А я в мыслях то и дело возвращался к словам Доры, таким прямым и отчаянным. Она не говорила обо всем вслух, но я понял все, что имелось в виду и осталось между строк. Она хотела быть мне женой. Но, если это невозможно, согласна и на роль любовницы. Быть рядом в любом качестве, просто чтобы иметь возможность дождаться, надеясь, что однажды место рядом со мной освободится. А Лида… Лида только что «дала добро» на подобные отношения, если я сам этого захочу.
Это было опасное предложение. Опасное и соблазнительное. Дружить с кланом Гинзбургов, с их связями и влиянием, было стратегически выгодно. Моисей Ааронович был не просто гостеприимным хозяином, он был умным и дальновидным игроком, и иметь его в союзниках было бы подспорьем.
А Дора… Она была не просто красивой девушкой. Она была воплощением той самой «другой жизни», которая могла бы у меня быть. Жизнь, наполненная не борьбой и интригами, а тихим семейным уютом, богатством, положением в обществе. Могло ли у нас что-то быть с Дорой, не будь в моей жизни Лиды? Наверное. Уже очень давно я вышел из возраста, когда любимая женщина кажется единственной и неповторимой — понятно, что я мог бы полюбить практически любую достойную девушку. Но это все теоретические размышления, а практически я знаю одно: предавать эту девушку, которая прошла со мной через ОГПУ и нищету, которая так беззаветно верила в меня, я не собираюсь. Но и союз с Гинзбургами — это весьма ценный актив. Что же — в мире, где невозможно никому не доверять, однажды это может стать тем самым козырем, который решит исход игры. Или той самой ловушкой, из которой уже не выбраться.

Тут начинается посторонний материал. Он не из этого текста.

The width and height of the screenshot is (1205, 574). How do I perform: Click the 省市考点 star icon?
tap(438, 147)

Лето 1930 года пришло в Москву духотой и пылью, но в коридорах власти дышалось от удивления легко. Я успешно защитил диплом, а та глухая, ожесточенная «драка за колхозы», которая сотрясала весь аппарат прошлую осень и зиму, постепенно сошла на нет. Накал страстей спал, как оказалось, после обретения доли независимости от экспорта. Причин этого было несколько, что я понимал, наблюдая за этим из своего тихого кабинета, с учетом того, что к некоторым из них я относился непосредственно.

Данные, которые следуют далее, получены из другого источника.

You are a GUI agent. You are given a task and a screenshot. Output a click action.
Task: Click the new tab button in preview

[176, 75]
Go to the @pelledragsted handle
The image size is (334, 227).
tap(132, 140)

Главным обстоятельством, разрядившим обстановку, стала операция, о которой не писали в газетах, но слухи о которой доносились из самых высоких кабинетов. Моя докладная записка о скупке подешевевших из-за Великой депрессии американских заводов, подданная под соусом «использования противоречий в стане империализма», сработала. Через подставные фирмы торгового представительства «Амторг» в США началась беспрецедентная по своим масштабам закупка целых производственных линий, станков и технологий. Валюта все еще была нужна, ее потребовалось много, но теперь она была потрачена не столько на оплату текущих поставок, сколько на инвестиции в будущее. Необходимость выжимать из деревни последние пуды зерна «любой ценой», чтобы расплатиться за каждый купленный трактор, уже не была столь острой.